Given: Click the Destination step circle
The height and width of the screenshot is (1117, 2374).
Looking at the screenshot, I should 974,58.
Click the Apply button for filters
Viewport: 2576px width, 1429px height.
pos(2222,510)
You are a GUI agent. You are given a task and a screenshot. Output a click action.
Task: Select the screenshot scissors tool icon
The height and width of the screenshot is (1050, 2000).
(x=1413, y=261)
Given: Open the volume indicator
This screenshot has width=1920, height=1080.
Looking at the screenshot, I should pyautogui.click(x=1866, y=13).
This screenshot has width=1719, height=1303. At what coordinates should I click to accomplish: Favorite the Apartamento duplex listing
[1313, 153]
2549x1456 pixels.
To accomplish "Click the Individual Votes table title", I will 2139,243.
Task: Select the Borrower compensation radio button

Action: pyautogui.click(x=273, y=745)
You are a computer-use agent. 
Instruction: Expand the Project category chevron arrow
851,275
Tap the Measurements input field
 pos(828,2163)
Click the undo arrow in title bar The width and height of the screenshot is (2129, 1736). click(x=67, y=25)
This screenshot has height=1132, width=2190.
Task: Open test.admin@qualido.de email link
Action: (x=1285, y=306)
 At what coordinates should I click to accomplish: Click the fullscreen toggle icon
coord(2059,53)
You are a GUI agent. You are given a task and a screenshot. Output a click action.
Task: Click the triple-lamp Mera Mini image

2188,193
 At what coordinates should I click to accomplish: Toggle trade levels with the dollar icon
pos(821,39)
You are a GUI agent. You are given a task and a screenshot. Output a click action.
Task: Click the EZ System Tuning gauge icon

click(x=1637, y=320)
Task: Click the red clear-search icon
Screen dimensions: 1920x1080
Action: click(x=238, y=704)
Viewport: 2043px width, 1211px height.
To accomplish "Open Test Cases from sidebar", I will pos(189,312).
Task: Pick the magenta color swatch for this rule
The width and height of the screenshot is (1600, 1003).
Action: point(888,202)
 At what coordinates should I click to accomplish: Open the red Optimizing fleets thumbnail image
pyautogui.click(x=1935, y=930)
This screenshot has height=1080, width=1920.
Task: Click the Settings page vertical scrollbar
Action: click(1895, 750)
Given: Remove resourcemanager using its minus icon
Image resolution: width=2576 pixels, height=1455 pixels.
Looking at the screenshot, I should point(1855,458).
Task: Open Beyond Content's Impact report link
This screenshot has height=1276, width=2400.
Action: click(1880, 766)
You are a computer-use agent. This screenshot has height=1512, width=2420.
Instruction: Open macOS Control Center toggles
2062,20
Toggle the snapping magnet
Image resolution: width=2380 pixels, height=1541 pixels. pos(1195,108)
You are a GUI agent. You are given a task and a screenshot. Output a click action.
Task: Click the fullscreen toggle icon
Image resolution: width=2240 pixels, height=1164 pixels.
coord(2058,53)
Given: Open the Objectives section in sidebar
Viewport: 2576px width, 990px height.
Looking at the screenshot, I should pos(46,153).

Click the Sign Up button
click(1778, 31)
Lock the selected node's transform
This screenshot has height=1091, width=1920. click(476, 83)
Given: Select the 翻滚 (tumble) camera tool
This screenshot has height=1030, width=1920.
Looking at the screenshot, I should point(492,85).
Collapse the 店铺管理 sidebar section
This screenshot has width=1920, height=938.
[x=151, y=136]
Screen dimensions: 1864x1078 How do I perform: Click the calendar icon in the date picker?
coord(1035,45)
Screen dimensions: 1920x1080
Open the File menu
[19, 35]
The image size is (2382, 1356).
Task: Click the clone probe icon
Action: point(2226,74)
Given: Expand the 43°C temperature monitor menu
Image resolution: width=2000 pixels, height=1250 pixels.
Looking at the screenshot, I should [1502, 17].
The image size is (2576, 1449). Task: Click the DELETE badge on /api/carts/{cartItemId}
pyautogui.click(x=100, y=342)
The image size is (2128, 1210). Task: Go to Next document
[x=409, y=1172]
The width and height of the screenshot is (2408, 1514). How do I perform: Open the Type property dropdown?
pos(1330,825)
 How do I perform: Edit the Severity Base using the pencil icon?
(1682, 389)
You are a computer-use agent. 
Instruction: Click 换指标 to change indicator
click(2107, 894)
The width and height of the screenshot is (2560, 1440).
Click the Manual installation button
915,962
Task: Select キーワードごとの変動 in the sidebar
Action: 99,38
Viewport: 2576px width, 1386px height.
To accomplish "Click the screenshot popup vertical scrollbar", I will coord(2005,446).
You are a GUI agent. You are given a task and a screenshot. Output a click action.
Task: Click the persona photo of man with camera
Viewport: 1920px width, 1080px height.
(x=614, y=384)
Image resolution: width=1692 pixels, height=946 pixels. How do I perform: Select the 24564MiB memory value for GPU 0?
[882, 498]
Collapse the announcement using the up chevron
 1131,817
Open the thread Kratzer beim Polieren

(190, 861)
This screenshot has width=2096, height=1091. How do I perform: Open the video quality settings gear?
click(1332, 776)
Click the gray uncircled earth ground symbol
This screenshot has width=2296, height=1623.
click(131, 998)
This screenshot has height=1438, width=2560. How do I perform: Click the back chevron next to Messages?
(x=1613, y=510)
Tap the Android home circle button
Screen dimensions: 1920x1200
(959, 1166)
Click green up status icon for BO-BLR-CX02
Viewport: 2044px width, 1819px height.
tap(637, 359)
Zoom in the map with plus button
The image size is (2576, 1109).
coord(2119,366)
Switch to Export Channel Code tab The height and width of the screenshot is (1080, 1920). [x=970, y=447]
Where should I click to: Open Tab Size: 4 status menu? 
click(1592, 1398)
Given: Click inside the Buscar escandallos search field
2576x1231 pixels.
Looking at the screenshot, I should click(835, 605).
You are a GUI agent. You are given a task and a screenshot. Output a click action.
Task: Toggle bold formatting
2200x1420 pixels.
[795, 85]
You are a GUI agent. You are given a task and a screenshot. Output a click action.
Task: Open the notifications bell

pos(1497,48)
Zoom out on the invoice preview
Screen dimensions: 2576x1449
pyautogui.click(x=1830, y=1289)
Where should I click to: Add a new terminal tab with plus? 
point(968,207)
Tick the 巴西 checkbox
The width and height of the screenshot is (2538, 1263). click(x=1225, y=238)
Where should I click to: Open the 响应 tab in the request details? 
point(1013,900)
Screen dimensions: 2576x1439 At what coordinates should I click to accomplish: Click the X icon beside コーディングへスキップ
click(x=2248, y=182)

**THE PROBLEM**
Reply with the complete data above, every character as it stands.

**RESULT BELOW**
Given: Click the Destination step circle
The height and width of the screenshot is (1117, 2374).
Looking at the screenshot, I should 974,58.
Click the Apply button for filters
Viewport: 2576px width, 1429px height.
pos(2222,510)
You are a GUI agent. You are given a task and a screenshot. Output a click action.
Task: Select the screenshot scissors tool icon
The height and width of the screenshot is (1050, 2000).
(x=1413, y=261)
Given: Open the volume indicator
This screenshot has width=1920, height=1080.
Looking at the screenshot, I should pyautogui.click(x=1866, y=13).
This screenshot has width=1719, height=1303. At what coordinates should I click to accomplish: Favorite the Apartamento duplex listing
[1313, 153]
2549x1456 pixels.
To accomplish "Click the Individual Votes table title", I will 2139,243.
Task: Select the Borrower compensation radio button

Action: pyautogui.click(x=273, y=745)
You are a computer-use agent. 
Instruction: Expand the Project category chevron arrow
851,275
Tap the Measurements input field
 pos(828,2163)
Click the undo arrow in title bar The width and height of the screenshot is (2129, 1736). click(x=67, y=25)
This screenshot has height=1132, width=2190.
Task: Open test.admin@qualido.de email link
Action: (x=1285, y=306)
 At what coordinates should I click to accomplish: Click the fullscreen toggle icon
coord(2059,53)
You are a GUI agent. You are given a task and a screenshot. Output a click action.
Task: Click the triple-lamp Mera Mini image

2188,193
 At what coordinates should I click to accomplish: Toggle trade levels with the dollar icon
pos(821,39)
You are a GUI agent. You are given a task and a screenshot. Output a click action.
Task: Click the EZ System Tuning gauge icon

click(x=1637, y=320)
Task: Click the red clear-search icon
Screen dimensions: 1920x1080
Action: click(x=238, y=704)
Viewport: 2043px width, 1211px height.
To accomplish "Open Test Cases from sidebar", I will pos(189,312).
Task: Pick the magenta color swatch for this rule
The width and height of the screenshot is (1600, 1003).
Action: point(888,202)
 At what coordinates should I click to accomplish: Open the red Optimizing fleets thumbnail image
pyautogui.click(x=1935, y=930)
This screenshot has height=1080, width=1920.
Task: Click the Settings page vertical scrollbar
Action: click(1895, 750)
Given: Remove resourcemanager using its minus icon
Image resolution: width=2576 pixels, height=1455 pixels.
Looking at the screenshot, I should point(1855,458).
Task: Open Beyond Content's Impact report link
This screenshot has height=1276, width=2400.
Action: click(1880, 766)
You are a computer-use agent. This screenshot has height=1512, width=2420.
Instruction: Open macOS Control Center toggles
2062,20
Toggle the snapping magnet
Image resolution: width=2380 pixels, height=1541 pixels. pos(1195,108)
You are a GUI agent. You are given a task and a screenshot. Output a click action.
Task: Click the fullscreen toggle icon
Image resolution: width=2240 pixels, height=1164 pixels.
coord(2058,53)
Given: Open the Objectives section in sidebar
Viewport: 2576px width, 990px height.
Looking at the screenshot, I should pos(46,153).

Click the Sign Up button
click(1778, 31)
Lock the selected node's transform
This screenshot has height=1091, width=1920. click(476, 83)
Given: Select the 翻滚 (tumble) camera tool
This screenshot has height=1030, width=1920.
Looking at the screenshot, I should point(492,85).
Collapse the 店铺管理 sidebar section
This screenshot has width=1920, height=938.
[x=151, y=136]
Screen dimensions: 1864x1078 How do I perform: Click the calendar icon in the date picker?
coord(1035,45)
Screen dimensions: 1920x1080
Open the File menu
[19, 35]
The image size is (2382, 1356).
Task: Click the clone probe icon
Action: point(2226,74)
Given: Expand the 43°C temperature monitor menu
Image resolution: width=2000 pixels, height=1250 pixels.
Looking at the screenshot, I should [1502, 17].
The image size is (2576, 1449). Task: Click the DELETE badge on /api/carts/{cartItemId}
pyautogui.click(x=100, y=342)
The image size is (2128, 1210). Task: Go to Next document
[x=409, y=1172]
The width and height of the screenshot is (2408, 1514). How do I perform: Open the Type property dropdown?
pos(1330,825)
 How do I perform: Edit the Severity Base using the pencil icon?
(1682, 389)
You are a computer-use agent. 
Instruction: Click 换指标 to change indicator
click(2107, 894)
The width and height of the screenshot is (2560, 1440).
Click the Manual installation button
915,962
Task: Select キーワードごとの変動 in the sidebar
Action: 99,38
Viewport: 2576px width, 1386px height.
To accomplish "Click the screenshot popup vertical scrollbar", I will coord(2005,446).
You are a GUI agent. You are given a task and a screenshot. Output a click action.
Task: Click the persona photo of man with camera
Viewport: 1920px width, 1080px height.
(x=614, y=384)
Image resolution: width=1692 pixels, height=946 pixels. How do I perform: Select the 24564MiB memory value for GPU 0?
[882, 498]
Collapse the announcement using the up chevron
 1131,817
Open the thread Kratzer beim Polieren

(190, 861)
This screenshot has width=2096, height=1091. How do I perform: Open the video quality settings gear?
click(1332, 776)
Click the gray uncircled earth ground symbol
This screenshot has width=2296, height=1623.
click(131, 998)
This screenshot has height=1438, width=2560. How do I perform: Click the back chevron next to Messages?
(x=1613, y=510)
Tap the Android home circle button
Screen dimensions: 1920x1200
(959, 1166)
Click green up status icon for BO-BLR-CX02
Viewport: 2044px width, 1819px height.
tap(637, 359)
Zoom in the map with plus button
The image size is (2576, 1109).
coord(2119,366)
Switch to Export Channel Code tab The height and width of the screenshot is (1080, 1920). [x=970, y=447]
Where should I click to: Open Tab Size: 4 status menu? 
click(1592, 1398)
Given: Click inside the Buscar escandallos search field
2576x1231 pixels.
Looking at the screenshot, I should click(835, 605).
You are a GUI agent. You are given a task and a screenshot. Output a click action.
Task: Toggle bold formatting
2200x1420 pixels.
[795, 85]
You are a GUI agent. You are given a task and a screenshot. Output a click action.
Task: Open the notifications bell

pos(1497,48)
Zoom out on the invoice preview
Screen dimensions: 2576x1449
pyautogui.click(x=1830, y=1289)
Where should I click to: Add a new terminal tab with plus? 
point(968,207)
Tick the 巴西 checkbox
The width and height of the screenshot is (2538, 1263). click(x=1225, y=238)
Where should I click to: Open the 响应 tab in the request details? 
point(1013,900)
Screen dimensions: 2576x1439 At what coordinates should I click to accomplish: Click the X icon beside コーディングへスキップ
click(x=2248, y=182)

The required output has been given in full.